### Задачи
a. Сократите абзац фрагмента, который начинается словами «Так вот, Лев Николаевич», и сохраните его основные утверждения.
b. Напишите продолжение фрагмента о детском языке. Начните сразу после его последнего предложения.

“— Пушкина на дуэли убили...

 — А где же был милиционер?”

 

Да, еще и доказательство близости детского языка и народного — русского, разумеется. Ох, евреи, евреи, как же хочется вам нас осчастливить, сделать нам “райские коммуны”, по звонку спать укладывать, да еще и объяснить, что (последняя цитата, противно) “многие создаваемые мальчи­ками слова ничем не отличаются от тех, какие создавались в разное время писателями, величайшими мастерами русской речи”. Дальше примеры, знаки равенства между “намакаронился” и “стушеваться”, “замолоточить” и “магда­­линиться”.

Так вот, Лев Николаевич, Федор Михайлович, плохого не пишите, дети вас выправят, они ничем от вас не отличаются. Это им (детям и гениям) “внушено народом”.

 

Хорошо, что Катя, полистав, отложила. “У Юры в носу понос” — мерзость какая. Но это Катя. У нее поставленный голос. В 1957—1959 гг. я был в годах. А смеялся. Чем большую опасность для России от евреев видит какой-то писатель, тем быстрее, тем дружнее евреи его хвалят, истолковывают, обкла­дывают пыльным войлоком.

[Сохранённые записи]
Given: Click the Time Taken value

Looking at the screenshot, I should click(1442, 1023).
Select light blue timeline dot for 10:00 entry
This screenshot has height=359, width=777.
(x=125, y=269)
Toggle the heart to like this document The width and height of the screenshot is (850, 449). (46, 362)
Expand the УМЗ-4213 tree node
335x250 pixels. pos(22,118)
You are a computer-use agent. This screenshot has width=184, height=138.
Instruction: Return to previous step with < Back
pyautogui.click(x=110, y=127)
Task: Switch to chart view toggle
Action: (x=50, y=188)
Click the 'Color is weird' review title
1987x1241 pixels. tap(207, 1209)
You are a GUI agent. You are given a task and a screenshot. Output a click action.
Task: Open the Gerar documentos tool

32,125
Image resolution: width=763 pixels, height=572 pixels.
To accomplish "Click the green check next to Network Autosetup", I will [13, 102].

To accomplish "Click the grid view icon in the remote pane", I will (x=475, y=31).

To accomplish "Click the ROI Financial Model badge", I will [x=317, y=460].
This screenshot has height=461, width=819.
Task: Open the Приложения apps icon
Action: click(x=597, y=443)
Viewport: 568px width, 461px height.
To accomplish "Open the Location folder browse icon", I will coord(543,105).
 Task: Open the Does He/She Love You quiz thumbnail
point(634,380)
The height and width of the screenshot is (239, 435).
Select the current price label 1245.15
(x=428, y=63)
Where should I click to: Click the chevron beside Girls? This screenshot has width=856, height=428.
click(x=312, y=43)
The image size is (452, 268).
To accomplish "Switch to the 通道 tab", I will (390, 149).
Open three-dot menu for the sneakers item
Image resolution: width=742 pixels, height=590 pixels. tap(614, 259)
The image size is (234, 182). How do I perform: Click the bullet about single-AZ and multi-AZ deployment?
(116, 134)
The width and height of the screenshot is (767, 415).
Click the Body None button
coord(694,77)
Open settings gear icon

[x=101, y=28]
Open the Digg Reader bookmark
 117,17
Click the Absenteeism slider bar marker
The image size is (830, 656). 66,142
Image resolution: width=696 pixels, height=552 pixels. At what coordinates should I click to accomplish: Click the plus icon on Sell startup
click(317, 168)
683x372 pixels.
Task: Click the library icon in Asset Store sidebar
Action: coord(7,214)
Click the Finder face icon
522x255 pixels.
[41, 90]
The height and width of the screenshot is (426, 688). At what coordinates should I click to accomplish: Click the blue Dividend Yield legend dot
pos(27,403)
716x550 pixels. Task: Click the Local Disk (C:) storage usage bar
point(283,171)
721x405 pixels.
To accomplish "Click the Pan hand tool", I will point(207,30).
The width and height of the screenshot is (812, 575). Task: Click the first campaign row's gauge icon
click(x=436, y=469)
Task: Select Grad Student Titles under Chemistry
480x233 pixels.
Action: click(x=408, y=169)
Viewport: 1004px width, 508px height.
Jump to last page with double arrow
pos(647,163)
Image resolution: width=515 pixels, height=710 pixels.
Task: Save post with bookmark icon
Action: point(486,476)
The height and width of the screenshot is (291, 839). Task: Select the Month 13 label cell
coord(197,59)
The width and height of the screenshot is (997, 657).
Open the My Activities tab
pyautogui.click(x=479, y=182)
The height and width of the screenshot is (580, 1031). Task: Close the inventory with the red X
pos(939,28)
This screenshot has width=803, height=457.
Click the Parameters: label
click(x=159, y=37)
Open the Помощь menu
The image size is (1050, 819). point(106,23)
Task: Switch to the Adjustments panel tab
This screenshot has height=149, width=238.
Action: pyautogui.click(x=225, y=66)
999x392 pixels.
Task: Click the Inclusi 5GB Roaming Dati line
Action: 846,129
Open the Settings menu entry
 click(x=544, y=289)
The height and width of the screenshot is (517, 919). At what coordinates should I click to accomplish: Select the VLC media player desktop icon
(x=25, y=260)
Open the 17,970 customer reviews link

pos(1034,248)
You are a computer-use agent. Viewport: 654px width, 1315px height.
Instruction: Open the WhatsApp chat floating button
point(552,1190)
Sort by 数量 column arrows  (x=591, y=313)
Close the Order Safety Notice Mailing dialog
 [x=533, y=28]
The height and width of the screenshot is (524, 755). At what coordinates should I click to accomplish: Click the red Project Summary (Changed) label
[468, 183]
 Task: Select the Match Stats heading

### Ответы по номерам
a. Обращение к Льву Николаевичу и Федору Михайловичу: плохого не пишите, дети вас выправят, так как ничем от вас не отличаются. И детям, и гениям это «внушено народом».

b.
 

Дочка села тоже за дневник. А ведь и у меня в ее годы был дневник. Как-то бесчувственно воспринял я гибель юношеского архива. Отец сдал в макула­туру (в номенклатуру, выразился он).

— Ты всё пишешь, а я уже всё, — говорит Катя.

Наконец-то запросила есть. Открыли рыбу сайру, которая для завтрака.

 

14/VI. Стоит пасмурное утро. Катя читает, просится на пруд.

Болит мое горло. Не могу сесть за работу. То ли ночь бессонная (самолеты, боязнь за дыхание Кати, поезда), то ли горло, сердце, то ли утренняя запись, но лежал и не спал, и спал, дремля. Будто бы привел Катю в храм.

Вот, Господи, привел дочь. Спаси и сохрани.

Но сказал: не крещена.

Не ты ли, Господи, говорил: не обряд важен, а Дух, и не входит ли Дух в душу? И не видишь ли, что много некрещеных? И с высокой душой, готовой принять Тебя без Крещения.

 

Ближе к вечеру. Ходили до обеда к церкви, устали. Вернулись, готовить обед. Обедали. Я снова лежал. Нехорошо записывать свое состояние, зачем? Дочь тянет купаться, остерегусь. Остались без молока.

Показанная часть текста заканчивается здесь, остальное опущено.